- _Exercise brief_: Quote the lines below word for word, and leave the pictures out of your answer.

* START Record excerpts *

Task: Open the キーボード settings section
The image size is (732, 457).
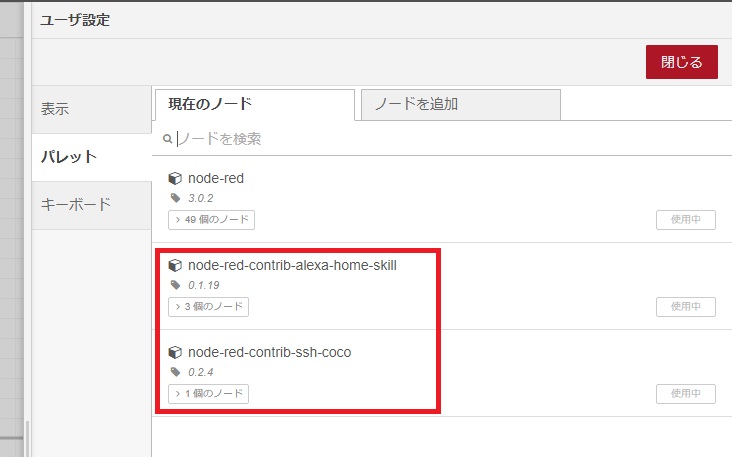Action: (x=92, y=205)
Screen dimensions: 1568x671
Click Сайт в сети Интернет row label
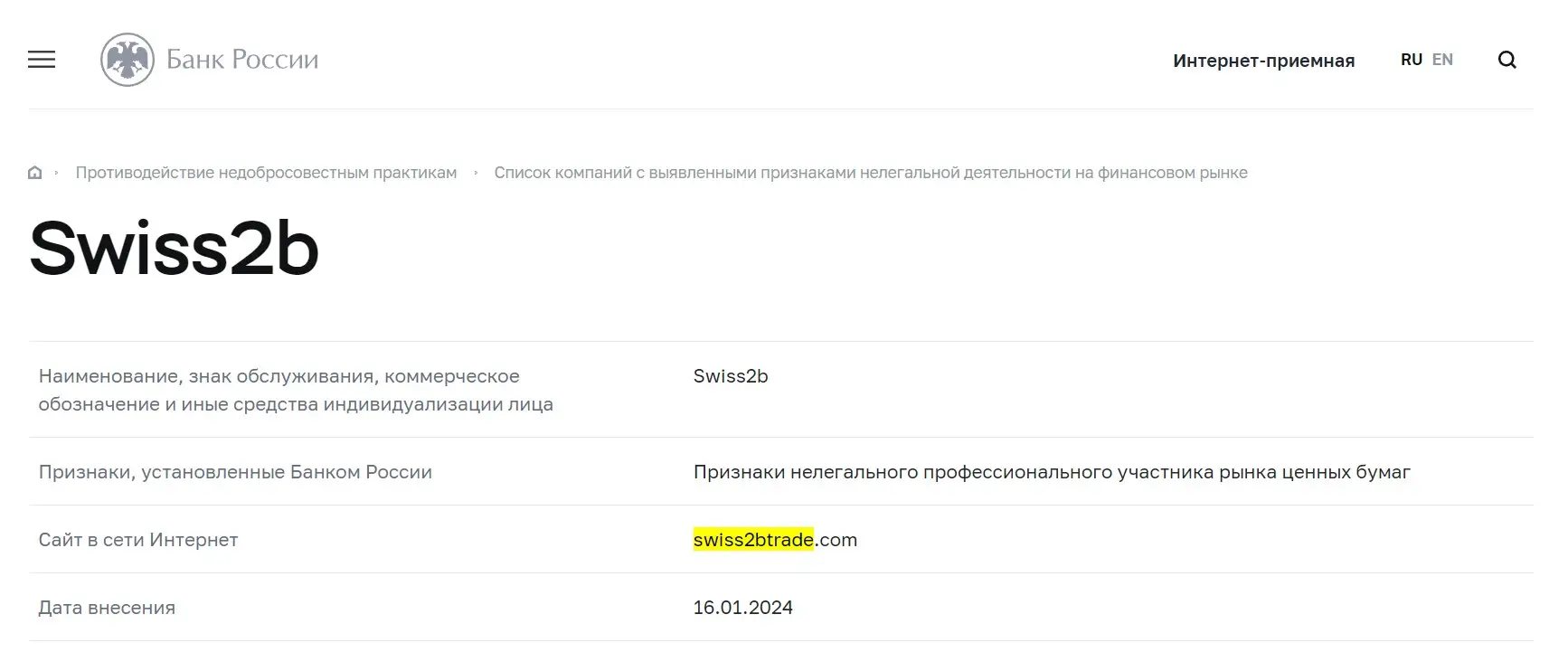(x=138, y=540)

* END Record excerpts *

- _Solution for this exercise_:
Task: Open the キーボード settings section
The image size is (732, 457).
Action: (x=92, y=205)
Screen dimensions: 1568x671
Click Сайт в сети Интернет row label
(x=138, y=540)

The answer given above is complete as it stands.